The skirt of Las Vegas, Nevada, is a frictional zone scrubbed with busted tortoise shells and Joshua trees that lean toward the sun. High tension power lines intersect at substations and disperse from there into the desert. A buddy and I camped in this liminal space a couple months ago and all night long the sky over Vegas glowed like a fully lit aquarium.
Sunrise was a nuclear blast, not a single cloud to stop it. Mountain shadows floated away and the city in its basin filled with brassy November light. The same light landed on this outer edge where my friend and I had slept at the foot of a range past the last construction port-a-potties and banners announcing grand openings of new subdivisions. I sat up in a sleeping bag next to my bicycle, gear gathered around me like an island. Biologists speak in terms of transition zones called ecotones, where dissimilar biological communities meet. This was an ecotone of the city and the wilderness beyond, the ground a matrix of bottle caps, bullet casings, and Mojave Desert scree.

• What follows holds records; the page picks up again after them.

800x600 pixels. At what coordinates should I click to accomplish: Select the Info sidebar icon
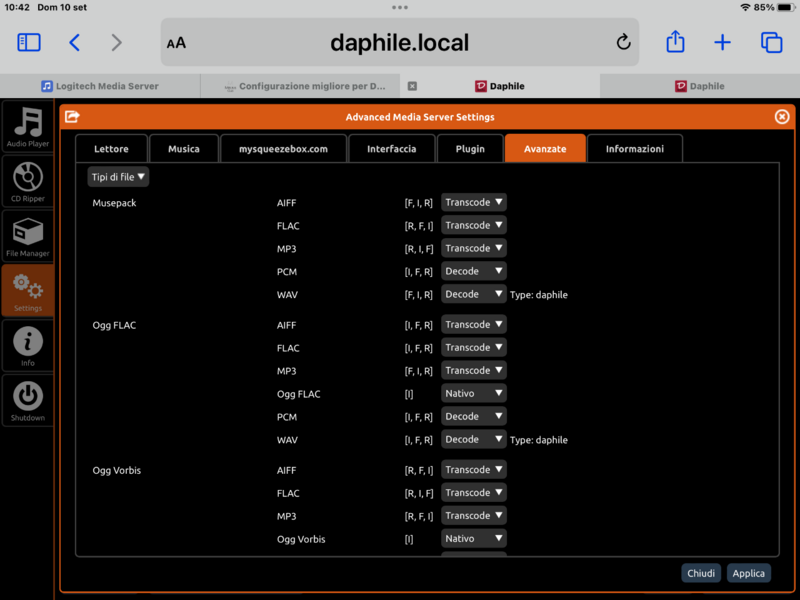(x=28, y=345)
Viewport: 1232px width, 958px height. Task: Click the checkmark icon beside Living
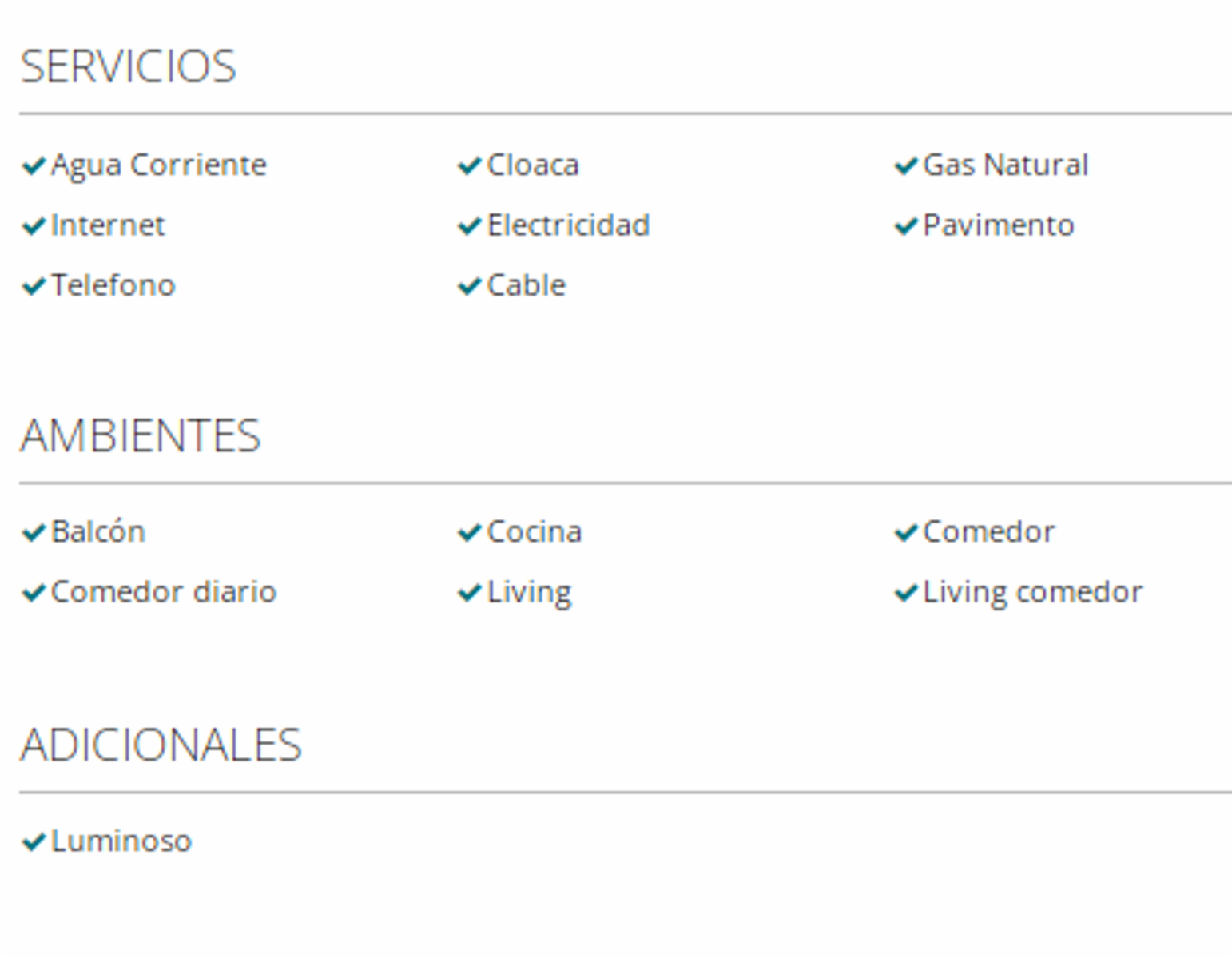[470, 593]
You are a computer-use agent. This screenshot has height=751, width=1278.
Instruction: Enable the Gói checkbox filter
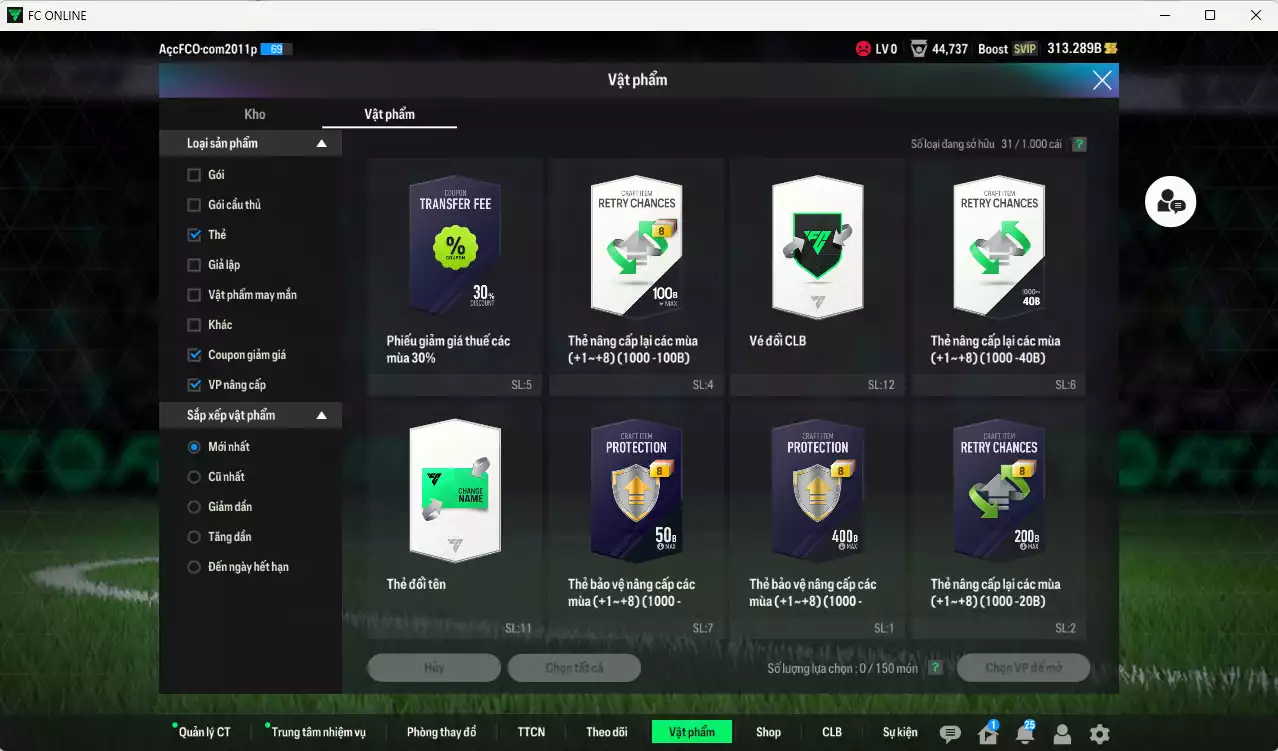click(194, 175)

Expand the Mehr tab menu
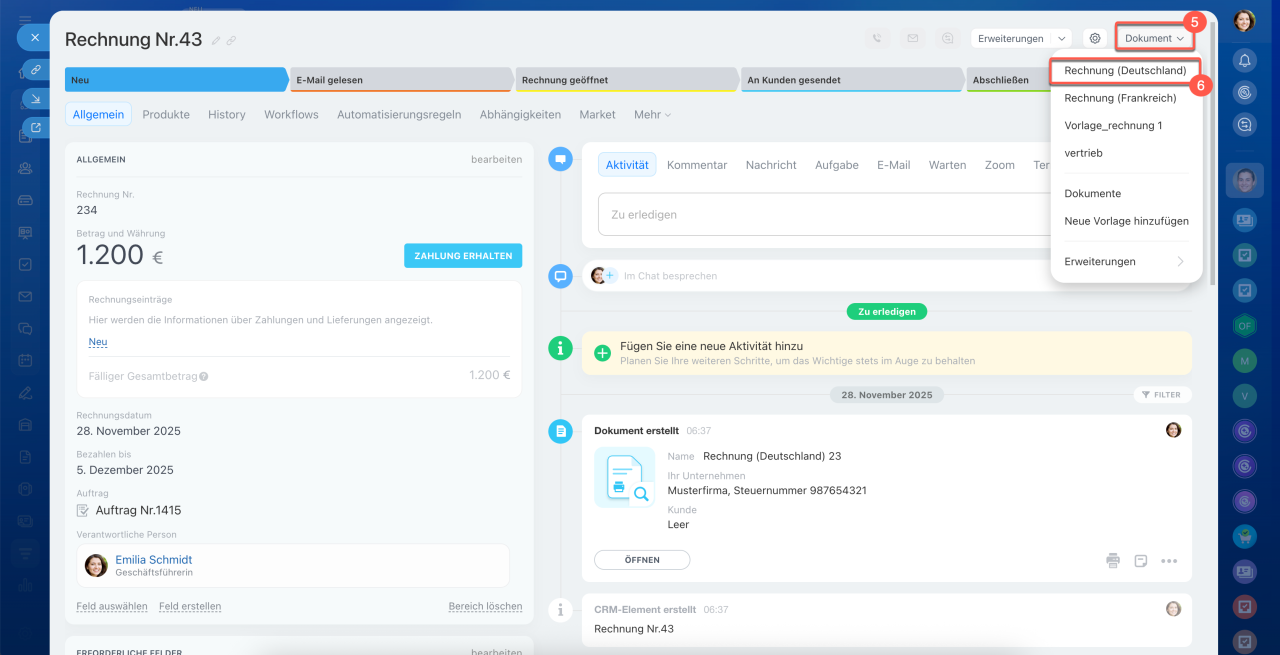tap(652, 115)
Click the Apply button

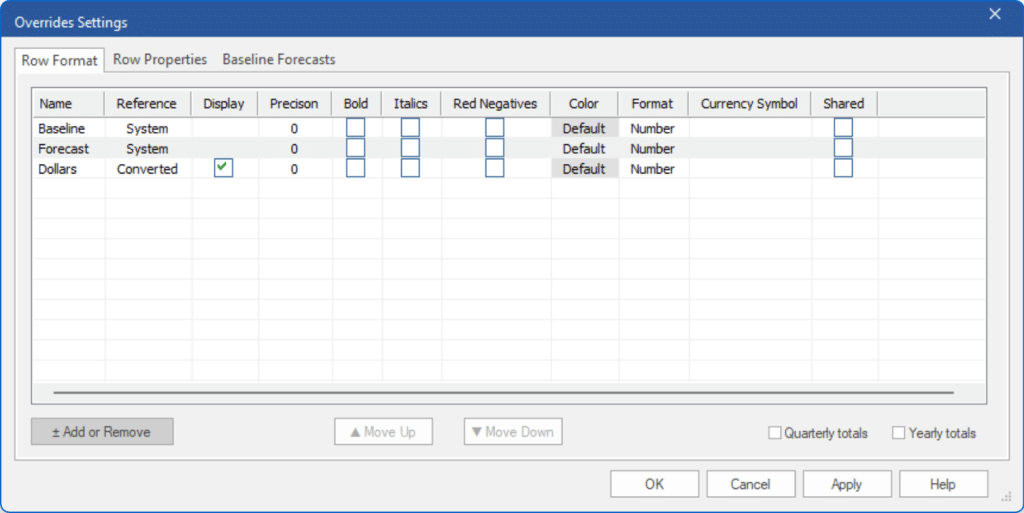tap(846, 484)
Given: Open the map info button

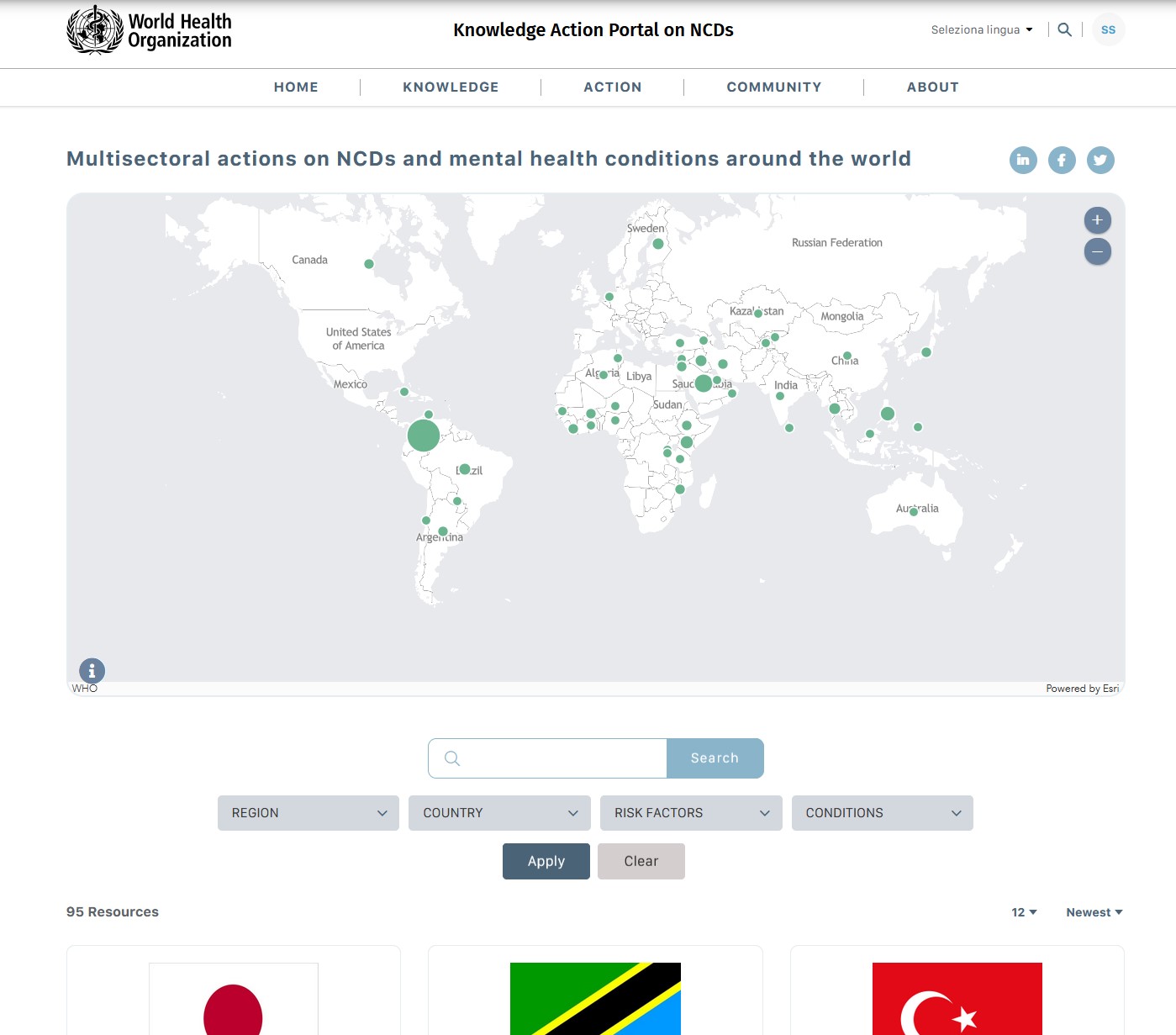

In a chill morning breeze we packed camp onto our bikes a hundred yards behind a pair of green municipal water tanks. Departing the city to get away from its dominating lights, we were on a trek which would take us more than 200 miles to reach full darkness. At 150 miles, Vegas would still be casting a shadow. The next nine days would be 4×4 wilderness where we’d bum drinking water off a Jeep caravan and sleep in growing dark. This morning was our last full breath of the city.